## Problem details
Set down only the lines from the one containing "You are a GUI" through the final line of the entries below, exactly as they stand, with no pictures.
Dataset records: Begin
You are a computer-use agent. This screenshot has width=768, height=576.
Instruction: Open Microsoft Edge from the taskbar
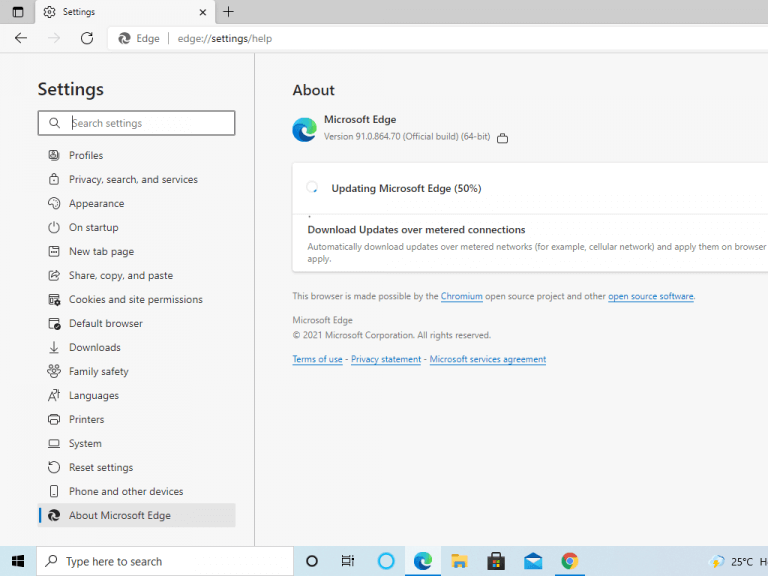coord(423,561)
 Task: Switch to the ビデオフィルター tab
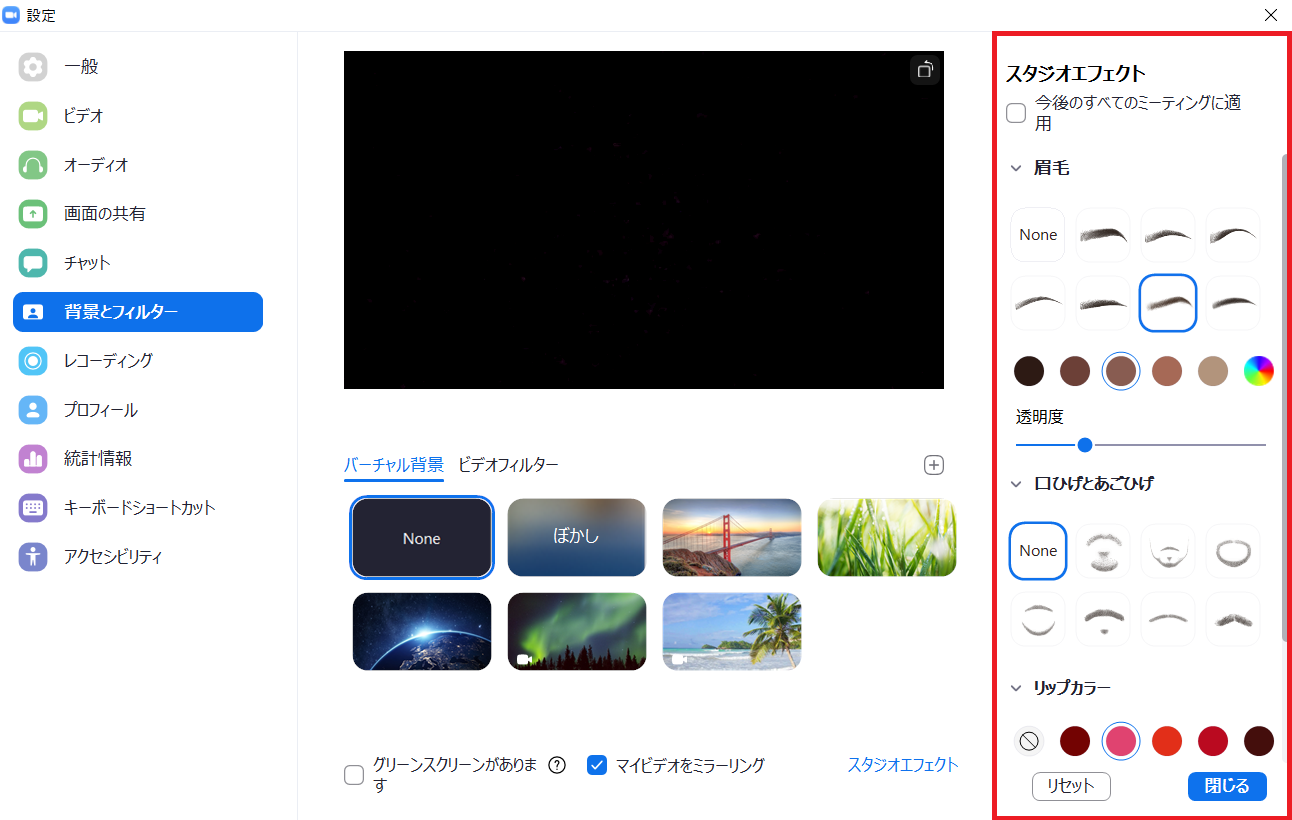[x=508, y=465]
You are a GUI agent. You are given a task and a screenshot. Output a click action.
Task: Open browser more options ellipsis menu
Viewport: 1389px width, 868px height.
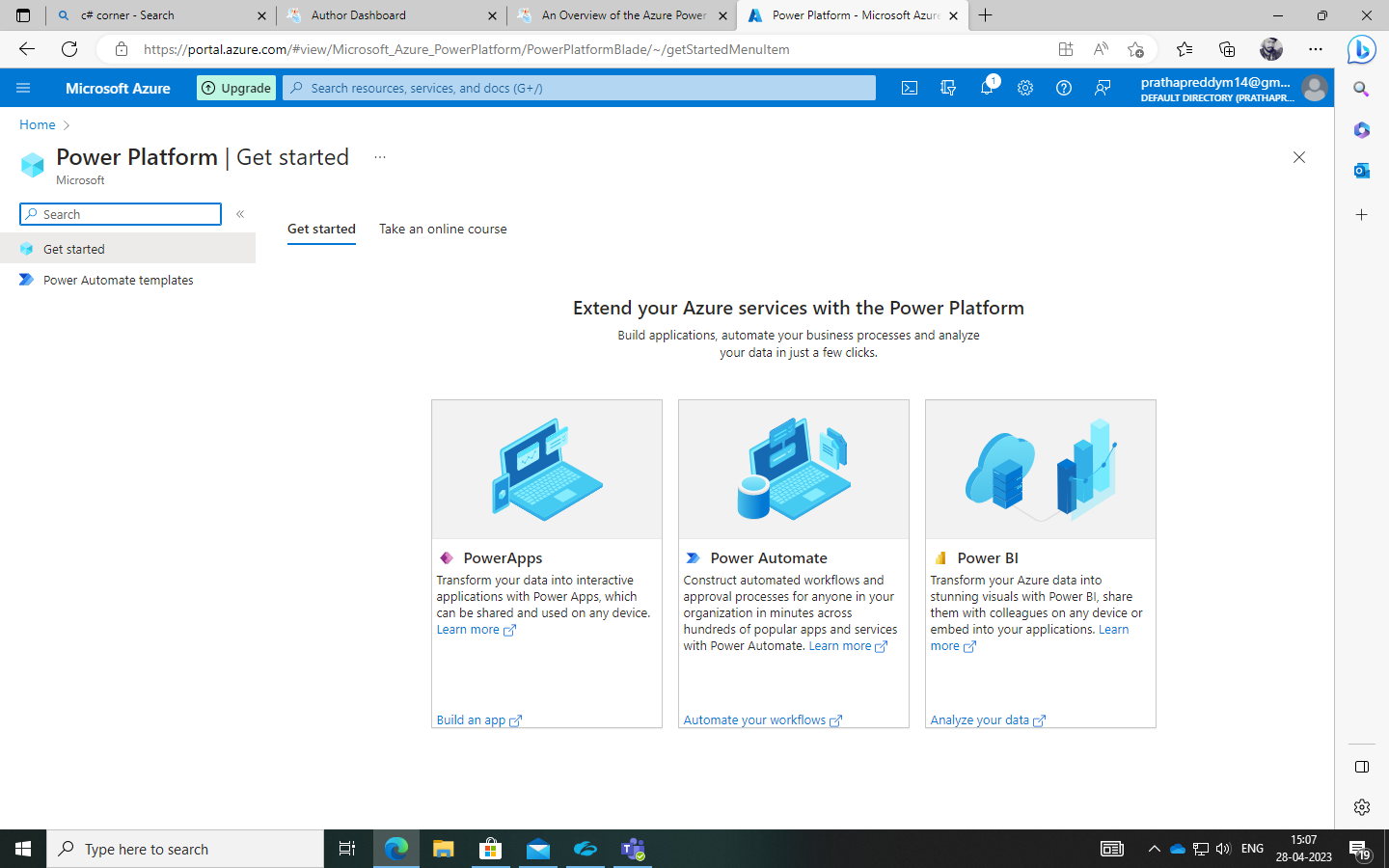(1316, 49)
Dataset records: End
## Exercise output
You are a GUI agent. You are given a task and a screenshot. Output a click action.
Task: Open browser more options ellipsis menu
Viewport: 1389px width, 868px height.
(1316, 49)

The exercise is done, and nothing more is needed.